La presencia de oruga procesionaria ha vuelto a encender las alarmas entre usuarios habituales del Parque Periurbano de La Pulgosa, en Albacete. Según las quejas trasladadas a El Digital de Albacete, varios vecinos aseguran haber visto bolsones en pinos de la zona y orugas ya en el suelo, en plena ruta de paseo, a escasos metros de áreas donde juegan niños y donde decenas de mascotas salen a diario con sus dueños.
El temor no es nuevo. En campañas anteriores ya se habían recogido avisos similares por la detección de nidos y la preocupación por el momento crítico en el que las orugas abandonan el árbol y descienden en “procesión”, una escena especialmente peligrosa en parques urbanos por la interacción con personas y animales.
Diversas fuentes han explicado en otras ocasiones a este medio que el control de la procesionaria combina distintas actuaciones, tratamientos preventivos, incluida la endoterapia, inyección dentro del propio árbol, y pulverizaciones por zonas, además de la retirada manual de bolsones cuando se detectan, especialmente en ejemplares accesibles.
¿Qué es la procesionaria y por qué aparece en “fila india”?
La procesionaria del pino, Thaumetopoea pityocampa, es la larva de una polilla que se alimenta de las acículas de los pinos. En determinadas épocas del año forma nidos sedosos, los conocidos “bolsones”, y, cuando llega el momento de enterrarse para pupar, desciende del árbol y se desplaza en largas hileras, de ahí su nombre popular.
Aunque se trata de un organismo habitual en pinares mediterráneos, en entornos urbanos su presencia masiva se percibe como un problema de salud pública y de bienestar animal, porque coincide con zonas de ocio, paso peatonal y paseos caninos.
Los peligros, pelos urticantes, dermatitis y riesgo grave para mascotas
El principal riesgo no es “la mordedura”, no muerden, sino sus pelos urticantes, setas, que contienen sustancias irritantes y pueden provocar reacciones en piel, ojos y vías respiratorias. Esos pelos se desprenden con facilidad, pueden ser transportados por el viento y permanecer en el entorno, suelo, vegetación, ropa o pelaje, durante mucho tiempo.
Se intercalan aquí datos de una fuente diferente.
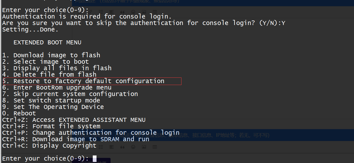The width and height of the screenshot is (354, 163).
Task: Insert a table using upper editor toolbar
Action: pos(155,12)
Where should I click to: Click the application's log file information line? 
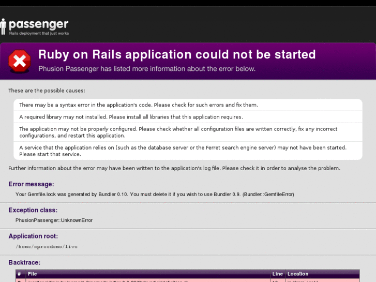click(x=174, y=168)
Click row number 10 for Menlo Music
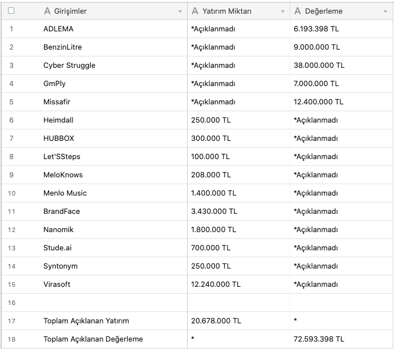 [x=11, y=193]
En personas, el contacto puede desencadenar urticaria, dermatitis y picores intensos, y, si afecta a ojos o se inhalan pelos, puede producir molestias o síntomas respiratorios. En casos poco frecuentes se han descrito reacciones alérgicas importantes.
En perros, especialmente si olfatean o lamen una oruga, el cuadro puede ser mucho más grave, inflamación intensa en boca y lengua, salivación abundante, dolor, lesiones oculares y, en situaciones severas, necrosis. Por eso asociaciones y colectivos de protección animal advierten cada temporada de extremar precauciones en zonas con pinar.
Recomendación básica si hay contacto, personas o mascotas, alejarse de la zona, evitar frotar, lavar con abundante agua, o suero fisiológico en ojos o boca si procede, y acudir cuanto antes a asistencia sanitaria o veterinaria. En el caso de perros, la rapidez es clave.
“Cada año hay más”, el debate sobre qué tratamientos se pueden usar
Entre las quejas recibidas, algunos vecinos expresan frustración por la sensación de que “cada año está peor” y apuntan a un factor que lleva tiempo sobre la mesa. Expertos señalan que con el paso de los años se han endurecido las normas y se han restringido sustancias insecticidas de amplio espectro que antes se utilizaban de forma más generalizada, en parte por criterios de protección ambiental y de salud.
En ese clima no faltan voces que atribuyen la situación a que “ha ganado el relato ecologista” y que los biocidas actualmente permitidos son en gran parte inocuos para esta oruga, lo que, a su juicio, dificulta un control más contundente de la plaga. “Por salvar a las orugas se termina poniendo en peligro la vida de los perros y el bienestar de las personas”, lamentan algunos de los mensajes recibidos por esta redacción.
Desde el enfoque técnico, no obstante, la gestión actual apuesta por la lucha integrada, combinar métodos mecánicos, retirada de bolsones, biológicos y de seguimiento, aplicados en el momento adecuado del ciclo, precisamente para reducir riesgos colaterales y actuar con mayor precisión.
Llamamiento a la precaución en La Pulgosa
Mientras se intensifica el tránsito de familias y deportistas en La Pulgosa, los denunciantes piden más señalización, retirada rápida de bolsones y refuerzo de actuaciones en los puntos más concurridos del parque.
Por ahora, el consejo más inmediato para quienes frecuentan la zona es claro, perros siempre controlados, mejor con correa corta en áreas de pinar, evitar que huelan el suelo o se acerquen a hileras de orugas y extremar la vigilancia con niños en espacios arbolados.